Prime Minister John Key has assured the forestry industry they can have faith in the long-term stability of the Emissions Trading Scheme.
Speaking at a major forestry conference in Wellington on Tuesday, Mr Key said the Government is committed to growing the sector, which is New Zealand's third-biggest export earner.
It is the first joint conference representing growers, processors, manufacturers and contractors.
Mr Key told delegates at Te Papa their phenomenal success was all the more impressive when compared with the lacklustre performance of the export sector generally in recent years.
Timber and wood product exports brought in $3.9 billion in the year to August, up 16% on the previous year.
Mr Key says the export sector overall has been in recession since 2002, and New Zealand will never get rich as long as it spends more than it earns.
He says the Government is working hard to boost productivity through its tax and labour law reforms, free trade agreements, cutting red tape around resource management, investing in infrastructure and promoting the Emissions Trading Scheme.

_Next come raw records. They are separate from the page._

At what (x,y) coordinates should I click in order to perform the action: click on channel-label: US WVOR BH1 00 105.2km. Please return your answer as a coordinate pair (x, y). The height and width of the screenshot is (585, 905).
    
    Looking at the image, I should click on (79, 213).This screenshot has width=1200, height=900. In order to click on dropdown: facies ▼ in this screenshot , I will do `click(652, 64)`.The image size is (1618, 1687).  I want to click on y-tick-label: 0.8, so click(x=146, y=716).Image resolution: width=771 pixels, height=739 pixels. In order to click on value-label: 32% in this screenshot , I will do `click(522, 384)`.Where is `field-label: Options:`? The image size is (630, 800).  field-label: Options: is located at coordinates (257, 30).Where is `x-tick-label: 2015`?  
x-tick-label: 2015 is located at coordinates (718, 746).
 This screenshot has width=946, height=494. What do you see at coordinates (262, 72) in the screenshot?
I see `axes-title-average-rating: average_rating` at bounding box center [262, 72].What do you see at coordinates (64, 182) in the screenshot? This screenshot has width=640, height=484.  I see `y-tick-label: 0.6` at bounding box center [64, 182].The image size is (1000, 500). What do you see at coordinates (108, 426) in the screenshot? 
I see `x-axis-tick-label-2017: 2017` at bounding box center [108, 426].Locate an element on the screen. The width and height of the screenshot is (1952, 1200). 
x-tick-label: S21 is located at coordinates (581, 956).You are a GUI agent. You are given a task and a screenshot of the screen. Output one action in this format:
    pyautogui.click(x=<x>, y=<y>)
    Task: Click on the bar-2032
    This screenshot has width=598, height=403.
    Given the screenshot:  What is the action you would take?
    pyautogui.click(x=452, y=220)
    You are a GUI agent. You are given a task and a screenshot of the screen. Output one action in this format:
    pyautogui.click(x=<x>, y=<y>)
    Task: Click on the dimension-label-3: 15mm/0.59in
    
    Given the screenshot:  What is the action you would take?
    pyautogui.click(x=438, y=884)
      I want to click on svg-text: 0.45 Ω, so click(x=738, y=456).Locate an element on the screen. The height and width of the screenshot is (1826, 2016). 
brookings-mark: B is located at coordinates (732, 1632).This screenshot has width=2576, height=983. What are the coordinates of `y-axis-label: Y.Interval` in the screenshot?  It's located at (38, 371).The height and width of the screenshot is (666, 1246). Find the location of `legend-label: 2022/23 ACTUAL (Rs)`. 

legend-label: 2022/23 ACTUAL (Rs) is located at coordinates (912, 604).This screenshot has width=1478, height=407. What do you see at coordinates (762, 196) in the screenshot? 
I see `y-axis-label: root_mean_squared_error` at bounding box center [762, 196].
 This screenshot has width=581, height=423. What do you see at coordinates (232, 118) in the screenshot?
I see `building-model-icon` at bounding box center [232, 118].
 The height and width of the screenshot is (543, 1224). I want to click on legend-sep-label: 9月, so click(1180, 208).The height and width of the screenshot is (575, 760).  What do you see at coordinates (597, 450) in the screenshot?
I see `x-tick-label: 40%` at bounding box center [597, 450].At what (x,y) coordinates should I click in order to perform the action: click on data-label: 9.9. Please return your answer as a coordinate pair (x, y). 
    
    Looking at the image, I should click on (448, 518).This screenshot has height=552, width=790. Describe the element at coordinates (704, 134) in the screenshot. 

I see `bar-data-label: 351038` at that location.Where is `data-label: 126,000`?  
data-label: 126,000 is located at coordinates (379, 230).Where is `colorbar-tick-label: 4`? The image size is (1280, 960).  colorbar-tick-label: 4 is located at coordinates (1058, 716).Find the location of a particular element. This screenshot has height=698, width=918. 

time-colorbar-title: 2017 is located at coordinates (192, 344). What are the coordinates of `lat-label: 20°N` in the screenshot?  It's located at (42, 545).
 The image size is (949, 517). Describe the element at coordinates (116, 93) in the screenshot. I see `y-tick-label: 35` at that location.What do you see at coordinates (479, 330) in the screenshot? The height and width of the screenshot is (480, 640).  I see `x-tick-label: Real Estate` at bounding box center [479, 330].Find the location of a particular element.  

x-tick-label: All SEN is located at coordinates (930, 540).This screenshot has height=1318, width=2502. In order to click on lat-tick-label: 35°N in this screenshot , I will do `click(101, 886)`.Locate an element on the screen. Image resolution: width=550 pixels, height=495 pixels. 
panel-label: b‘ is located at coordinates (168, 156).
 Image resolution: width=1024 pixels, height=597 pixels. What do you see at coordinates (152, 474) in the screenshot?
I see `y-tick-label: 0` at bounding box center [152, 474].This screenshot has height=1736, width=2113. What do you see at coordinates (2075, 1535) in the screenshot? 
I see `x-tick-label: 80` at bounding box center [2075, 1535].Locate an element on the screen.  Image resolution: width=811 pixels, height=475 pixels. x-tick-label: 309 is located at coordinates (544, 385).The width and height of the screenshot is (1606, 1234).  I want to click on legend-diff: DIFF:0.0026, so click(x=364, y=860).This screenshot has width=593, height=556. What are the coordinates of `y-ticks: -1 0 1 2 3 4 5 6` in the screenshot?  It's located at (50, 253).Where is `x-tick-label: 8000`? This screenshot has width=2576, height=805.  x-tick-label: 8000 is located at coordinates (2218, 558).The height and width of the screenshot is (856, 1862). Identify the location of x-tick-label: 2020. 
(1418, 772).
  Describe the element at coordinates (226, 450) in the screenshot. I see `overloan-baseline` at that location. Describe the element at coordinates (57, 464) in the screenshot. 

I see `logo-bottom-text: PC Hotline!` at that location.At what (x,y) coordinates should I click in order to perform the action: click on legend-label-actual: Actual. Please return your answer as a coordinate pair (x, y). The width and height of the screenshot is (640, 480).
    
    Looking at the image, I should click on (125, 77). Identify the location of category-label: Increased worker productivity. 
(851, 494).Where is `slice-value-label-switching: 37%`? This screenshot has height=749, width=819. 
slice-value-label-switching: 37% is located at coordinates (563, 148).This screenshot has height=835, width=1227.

In response to comments that the ETS has not led to a big surge of tree planting because people are worried about future changes to the scheme, Mr Key said the Government was committed to it.
He says time will prove the ETS is not the "scary monster" some people have painted it as.
'Coordinated approach' to grow industry
The forestry conference was told it will take a co-ordinated approach to grow the industry and manage its maturing plantations.
The conference is focusing on maximising value through the supply chain, as well as increasing exports to meet a rising international demand for wood.
Wood Council chair Doug Ducker says the conference is a chance for the industry to take a look at itself and see how it can move forward.
Mr Ducker told delegates that the Wood Council will be carrying out a major sector study over the next six months to determine what the industry can do better to co-ordinate and grow its collective value.